Mixed marriages: Law hurts happiness
Hera Diani and Tiarma Siboro, The Jakarta Post/Jakarta
Marrying foreigners may mean more love and happiness for many, financial security for others, in addition to the prospect of having beautiful children of mixed blood who someday may become models or actors.
The reality is, while happiness and love exist in many long- lasting mixed marriages, security is lost the moment an Indonesian woman marries a man of another nationality.
Based on Law No. 62/1958 on citizenship, an Indonesian woman cannot act as a sponsor for the visas of her expatriate husband and their children, and thus if the husband cannot work here, he cannot stay either, thus preventing the family from living a normal life.
An Indonesian wife cannot claim her children if a divorce takes place as children of a mixed marriage automatically adopt the father's citizenship.
Sukaedah Kumaidi Better, 34, said that she lives in constant fear that she is going to lose her children or her French husband over the citizenship issue.
"Nobody wants a divorce. But even without divorce, my husband has to leave once his contract is over... my children have to leave once they are 18 years old," she said.
For the past eight years, Sukaedah's family has had to go back and forth to Singapore to renew her husband's and children's visa, which she said is time consuming and costly.

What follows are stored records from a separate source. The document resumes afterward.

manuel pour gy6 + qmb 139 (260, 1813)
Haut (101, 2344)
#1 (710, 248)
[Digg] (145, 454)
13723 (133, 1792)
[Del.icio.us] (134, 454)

"I am not asking for citizenship for my husband, but at least the government could cut us some slack so that he and my children do not have to renew their visa every few months."
Dewi Tjakrawinata, an executive of an alliance that groups about 4,000 couples in mixed marriages here, said that the citizenship law basically denies mixed couples and their children the opportunity to live as a "complete family".
Married to a French man, she said she could not sponsor his husband to stay even though she has a career and her own money.
"To keep their children from becoming expatriates, many Indonesian women don't even bother to register their marriages. The children's birth certificate then says that they were born out of wedlock, and thus they automatically gain their mother's citizenship," said Dewi.
However, it then creates another problem as the child is stigmatized for being born out of wedlock.
A wife of an expatriate cannot bequeath her wealth to her children either if she dies, while the children only have a year to sell the property of the mother.
An expatriate woman, repeating an immigration officer, said that the government would hunt down the children of expatriate fathers and expel them once they were 18; barely an adult.
Dewi said that the state tends to blame people for marrying expatriates.
"This is an era of globalization where encounters between citizens of different countries are inevitable," she said.
"The expatriates and their children should be seen as a state asset."
There is no record of the number of mixed marriages in the country. In Jakarta alone, however, there are at least 300 new mixed marriages registered annually -- not to mention those who do not register their marriages.
Problems also occur in small towns or border towns, where many women undergo contractual marriages. As most of them are less educated, many do not know about the law. But once the marriage contract is over, their children face deportation, while many of the fathers refuse to recognize them.
Even in other countries that do not recognize dual citizenship, there are special regulations for children of mixed couples.
She underlined that dual citizenship did not mean a person's nationalism faded.
"I could just adopt French citizenship, like my husband's, but I don't want to simply because I refuse to let go -- even if it's just administrative -- of my Indonesian roots. And I want my children to be the same way," she said.
Another story that has been told is that some Indonesian women were left penniless when their foreign husband died suddenly.
Still, the women were expected to get visas in Singapore for their children and send them to an international school, which is very expensive, during the lengthy process to make their children Indonesian citizens.
News that the House of Representatives is currently reviewing the law has given new hope for mixed marriages, but a women's rights activist and legislator from the National Awakening Party (PKB), Nursyahbani Katjasungkana, has expressed concern that deliberation of the revision would not be completed "in just one day".
"Well, actually, the legislators' plan to review the bill has been in process for years, but the goodwill to really correct the bill has just come to their minds in the past year.
"Aimed at encouraging my fellow legislators to revise the Law, I shared ideas about problems which have been raised due to this discriminative and gender-biased law in June of this year. My fellow legislators agreed to speed up the deliberation of the draft revision, but I wonder why the bill is not among 55 pieces of legislation that should be finalized by this year," Nursyahbani told the Post.
Maggie Agusta, 56, said that the government was not even transparent about the law, as she would have gotten the citizenship if she had known about it.
"The law is fairly clear; there is lack of transparency."
Now, even after living here for over two decades, she has encountered trouble in getting Indonesian citizenship, as there was a period when she had to go back to the United States due to health problems.
"You have expatriate women and men.. many are very educated and have expertise. They may be better off in their own country. But we have commitment and expertise and are willing to contribute.
"I'm nearly 60 years old, I had grown up a lot in Indonesia. It changed me profoundly. I don't fit anywhere else in the world. This is my home," Agusta said.